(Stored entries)

'''

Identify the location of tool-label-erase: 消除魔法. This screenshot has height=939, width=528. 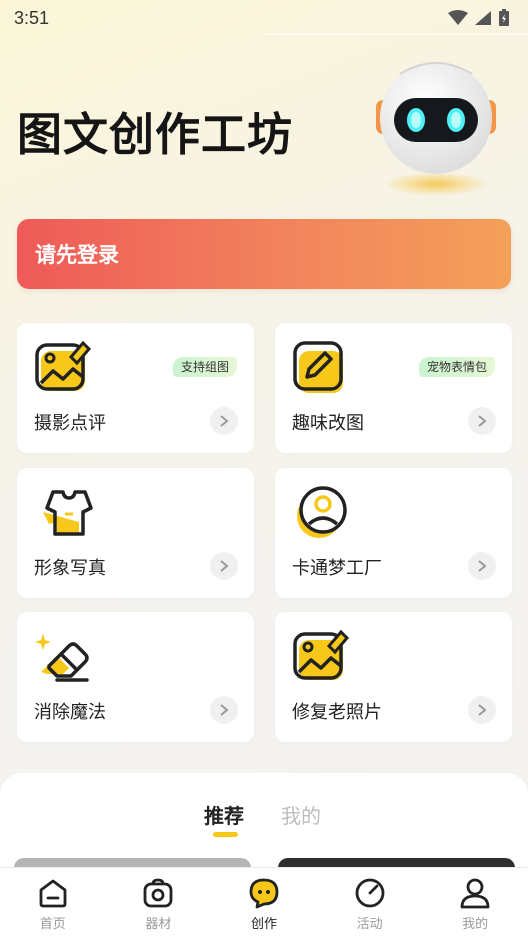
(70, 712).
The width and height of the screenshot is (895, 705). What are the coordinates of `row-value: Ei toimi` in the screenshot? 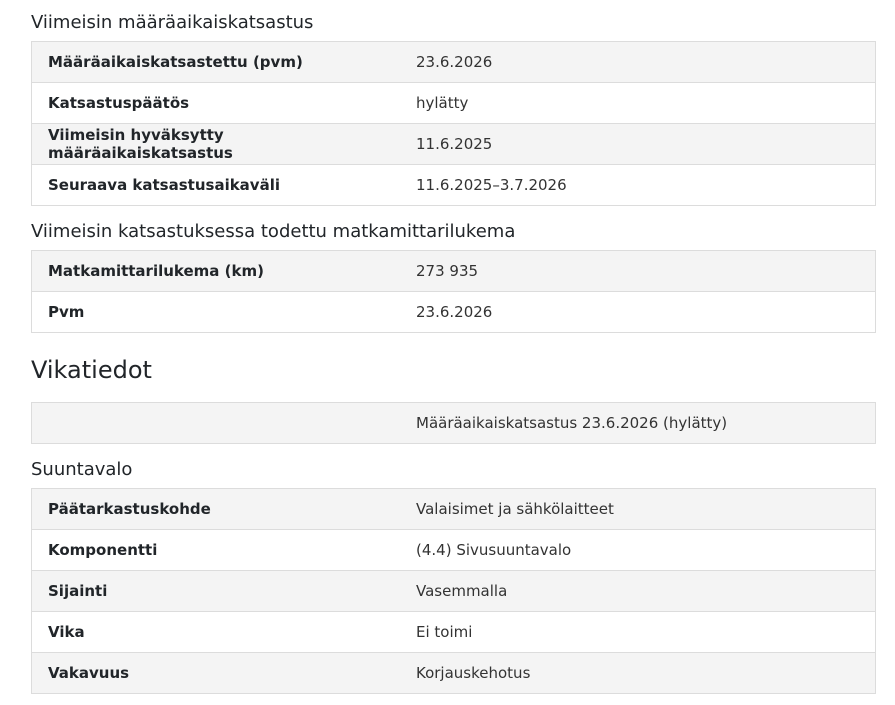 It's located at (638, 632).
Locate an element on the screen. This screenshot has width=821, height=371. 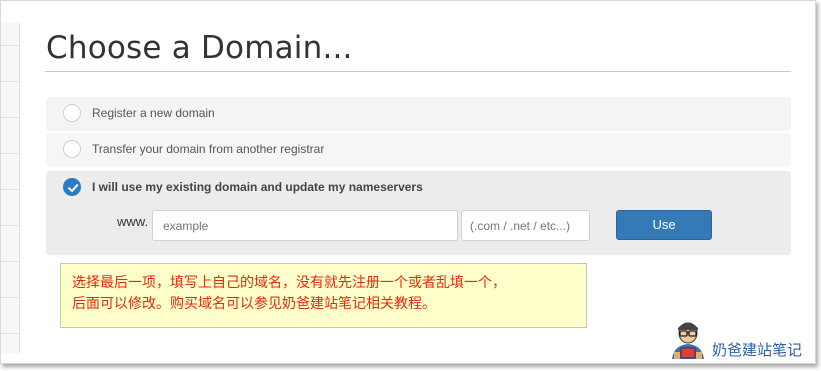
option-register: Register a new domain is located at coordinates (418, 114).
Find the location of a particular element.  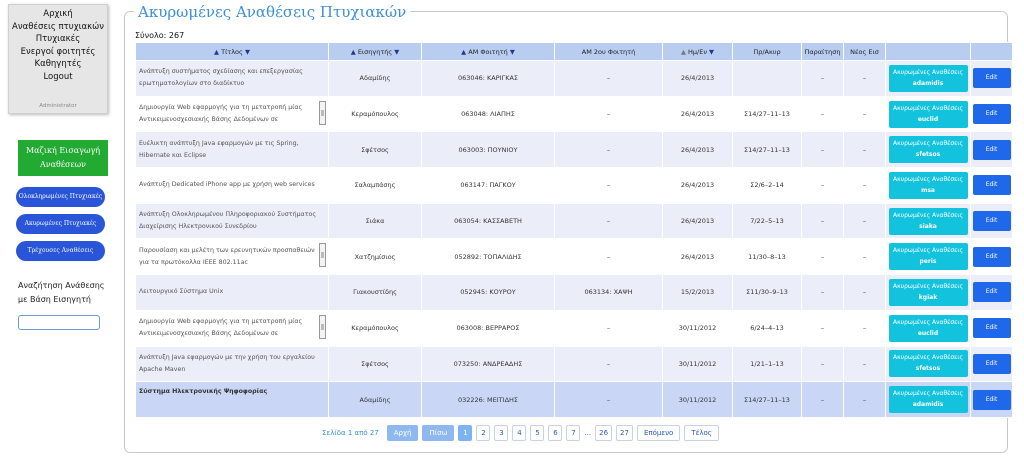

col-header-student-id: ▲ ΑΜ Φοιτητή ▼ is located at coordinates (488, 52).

'''

What to produce
Rewrite the listing from the line holding "Locate an element" through the end of the listing, inclusive, putting "specific" in place of "particular" and changing nothing else. Leave out the pictures.

Answer below
Locate an element on the screen. This screenshot has width=821, height=371. 
option-register: Register a new domain is located at coordinates (418, 114).
Find the location of a specific element.  

col-header-student-id: ▲ ΑΜ Φοιτητή ▼ is located at coordinates (488, 52).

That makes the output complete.